Every line of the records below from the line with "Parts (82, 134)" up to and including the line with "Refund Policy (566, 2280)" must be reproduced exactly, and no line outside that range.

· · · · ·

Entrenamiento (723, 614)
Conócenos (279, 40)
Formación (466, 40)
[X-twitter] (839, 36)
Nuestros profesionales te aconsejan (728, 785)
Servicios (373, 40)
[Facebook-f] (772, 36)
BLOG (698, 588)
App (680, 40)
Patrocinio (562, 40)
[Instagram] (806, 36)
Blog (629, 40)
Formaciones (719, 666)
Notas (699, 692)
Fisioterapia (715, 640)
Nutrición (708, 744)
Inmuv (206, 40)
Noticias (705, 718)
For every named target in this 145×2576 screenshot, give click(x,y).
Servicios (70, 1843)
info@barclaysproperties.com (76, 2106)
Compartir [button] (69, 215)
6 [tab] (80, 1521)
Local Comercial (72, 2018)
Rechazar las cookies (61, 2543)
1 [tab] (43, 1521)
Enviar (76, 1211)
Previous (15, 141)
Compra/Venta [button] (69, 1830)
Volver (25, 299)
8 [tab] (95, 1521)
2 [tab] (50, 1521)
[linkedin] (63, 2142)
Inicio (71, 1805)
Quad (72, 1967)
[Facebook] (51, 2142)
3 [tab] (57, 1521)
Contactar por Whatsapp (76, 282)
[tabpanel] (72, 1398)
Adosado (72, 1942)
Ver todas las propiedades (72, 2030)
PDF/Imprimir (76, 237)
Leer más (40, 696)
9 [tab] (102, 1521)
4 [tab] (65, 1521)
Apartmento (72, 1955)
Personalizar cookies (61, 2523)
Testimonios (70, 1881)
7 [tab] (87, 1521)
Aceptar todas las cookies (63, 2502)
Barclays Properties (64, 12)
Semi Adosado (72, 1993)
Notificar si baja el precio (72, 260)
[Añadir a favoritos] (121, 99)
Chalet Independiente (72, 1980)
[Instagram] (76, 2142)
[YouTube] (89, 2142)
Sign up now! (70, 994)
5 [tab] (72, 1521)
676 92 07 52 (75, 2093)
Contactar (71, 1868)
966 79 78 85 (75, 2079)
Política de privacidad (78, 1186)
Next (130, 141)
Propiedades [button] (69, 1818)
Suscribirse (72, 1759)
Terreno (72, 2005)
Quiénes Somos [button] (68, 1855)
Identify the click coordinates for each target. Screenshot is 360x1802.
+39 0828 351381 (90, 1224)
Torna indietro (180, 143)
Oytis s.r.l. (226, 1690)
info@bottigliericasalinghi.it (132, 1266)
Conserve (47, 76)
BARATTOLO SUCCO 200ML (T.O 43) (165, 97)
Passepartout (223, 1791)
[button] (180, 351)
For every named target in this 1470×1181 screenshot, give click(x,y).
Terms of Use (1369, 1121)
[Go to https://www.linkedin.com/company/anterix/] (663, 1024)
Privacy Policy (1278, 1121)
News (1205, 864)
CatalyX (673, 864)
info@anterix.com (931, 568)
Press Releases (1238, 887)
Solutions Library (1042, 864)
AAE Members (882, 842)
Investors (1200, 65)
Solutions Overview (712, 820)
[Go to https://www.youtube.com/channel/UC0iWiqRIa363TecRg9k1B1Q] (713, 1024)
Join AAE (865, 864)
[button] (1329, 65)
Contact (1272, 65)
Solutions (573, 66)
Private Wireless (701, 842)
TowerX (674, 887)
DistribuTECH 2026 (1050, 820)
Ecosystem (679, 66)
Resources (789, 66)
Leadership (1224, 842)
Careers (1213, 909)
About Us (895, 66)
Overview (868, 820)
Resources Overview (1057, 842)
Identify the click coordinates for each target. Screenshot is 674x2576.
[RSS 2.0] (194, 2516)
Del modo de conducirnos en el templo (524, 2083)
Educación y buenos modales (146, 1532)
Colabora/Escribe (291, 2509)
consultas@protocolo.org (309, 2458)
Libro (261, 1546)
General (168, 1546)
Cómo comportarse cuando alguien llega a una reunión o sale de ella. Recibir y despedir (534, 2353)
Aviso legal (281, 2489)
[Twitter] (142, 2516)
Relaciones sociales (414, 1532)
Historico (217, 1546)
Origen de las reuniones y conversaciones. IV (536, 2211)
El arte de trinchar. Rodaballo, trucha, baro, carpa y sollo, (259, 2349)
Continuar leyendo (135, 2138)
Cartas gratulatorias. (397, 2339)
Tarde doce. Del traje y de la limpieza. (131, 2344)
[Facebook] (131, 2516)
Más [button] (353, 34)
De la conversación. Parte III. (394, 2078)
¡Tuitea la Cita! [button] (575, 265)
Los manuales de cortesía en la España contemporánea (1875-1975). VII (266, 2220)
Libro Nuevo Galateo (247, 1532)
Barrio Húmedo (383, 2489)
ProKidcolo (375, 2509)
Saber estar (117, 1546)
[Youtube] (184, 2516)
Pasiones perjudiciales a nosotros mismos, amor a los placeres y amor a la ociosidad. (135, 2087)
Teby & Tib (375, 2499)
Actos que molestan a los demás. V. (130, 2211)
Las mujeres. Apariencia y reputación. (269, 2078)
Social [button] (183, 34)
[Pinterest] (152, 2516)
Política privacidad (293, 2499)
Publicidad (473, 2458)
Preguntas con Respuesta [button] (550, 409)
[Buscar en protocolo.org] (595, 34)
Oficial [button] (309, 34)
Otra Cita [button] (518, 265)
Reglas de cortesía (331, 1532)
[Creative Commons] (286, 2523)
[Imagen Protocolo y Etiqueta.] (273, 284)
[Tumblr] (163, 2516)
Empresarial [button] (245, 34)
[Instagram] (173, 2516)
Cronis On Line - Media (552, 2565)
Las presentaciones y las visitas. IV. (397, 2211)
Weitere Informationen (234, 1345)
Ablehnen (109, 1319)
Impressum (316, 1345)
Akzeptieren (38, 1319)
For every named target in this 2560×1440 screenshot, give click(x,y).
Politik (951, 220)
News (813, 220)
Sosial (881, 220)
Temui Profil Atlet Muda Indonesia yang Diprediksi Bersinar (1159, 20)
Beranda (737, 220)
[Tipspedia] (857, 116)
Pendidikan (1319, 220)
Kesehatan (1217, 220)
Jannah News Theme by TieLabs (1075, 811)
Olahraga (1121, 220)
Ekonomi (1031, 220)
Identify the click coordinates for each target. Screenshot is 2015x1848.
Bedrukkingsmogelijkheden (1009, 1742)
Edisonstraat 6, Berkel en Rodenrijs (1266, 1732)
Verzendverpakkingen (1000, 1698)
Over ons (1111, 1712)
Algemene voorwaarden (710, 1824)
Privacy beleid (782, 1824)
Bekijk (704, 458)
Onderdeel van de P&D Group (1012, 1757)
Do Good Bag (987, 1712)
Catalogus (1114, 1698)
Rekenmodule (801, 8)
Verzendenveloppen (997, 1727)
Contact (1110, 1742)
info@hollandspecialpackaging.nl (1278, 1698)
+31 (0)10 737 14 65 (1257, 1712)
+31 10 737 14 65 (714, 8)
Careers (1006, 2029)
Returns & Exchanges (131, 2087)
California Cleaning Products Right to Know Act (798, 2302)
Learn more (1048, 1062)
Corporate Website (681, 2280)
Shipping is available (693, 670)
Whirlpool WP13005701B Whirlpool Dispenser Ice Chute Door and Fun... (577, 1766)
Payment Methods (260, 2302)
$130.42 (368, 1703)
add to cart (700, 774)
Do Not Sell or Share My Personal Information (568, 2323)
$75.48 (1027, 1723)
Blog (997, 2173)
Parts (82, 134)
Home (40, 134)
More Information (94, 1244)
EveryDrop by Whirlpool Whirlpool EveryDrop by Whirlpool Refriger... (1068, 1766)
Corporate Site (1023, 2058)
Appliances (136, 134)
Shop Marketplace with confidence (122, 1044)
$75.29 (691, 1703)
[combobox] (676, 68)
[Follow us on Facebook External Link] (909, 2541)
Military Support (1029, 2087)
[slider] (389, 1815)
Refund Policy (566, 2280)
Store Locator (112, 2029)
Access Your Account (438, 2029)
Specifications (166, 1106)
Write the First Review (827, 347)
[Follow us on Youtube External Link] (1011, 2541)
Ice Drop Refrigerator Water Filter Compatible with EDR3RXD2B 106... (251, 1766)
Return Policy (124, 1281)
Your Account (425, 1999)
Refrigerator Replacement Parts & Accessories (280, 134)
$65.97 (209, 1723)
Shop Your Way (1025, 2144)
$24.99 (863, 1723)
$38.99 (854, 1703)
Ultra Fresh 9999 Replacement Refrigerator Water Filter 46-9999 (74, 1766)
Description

· · · · ·

▶ _Expected answer_:
Parts (82, 134)
Home (40, 134)
More Information (94, 1244)
EveryDrop by Whirlpool Whirlpool EveryDrop by Whirlpool Refriger... (1068, 1766)
Corporate Site (1023, 2058)
Appliances (136, 134)
Shop Marketplace with confidence (122, 1044)
$75.29 (691, 1703)
[combobox] (676, 68)
[Follow us on Facebook External Link] (909, 2541)
Military Support (1029, 2087)
[slider] (389, 1815)
Refund Policy (566, 2280)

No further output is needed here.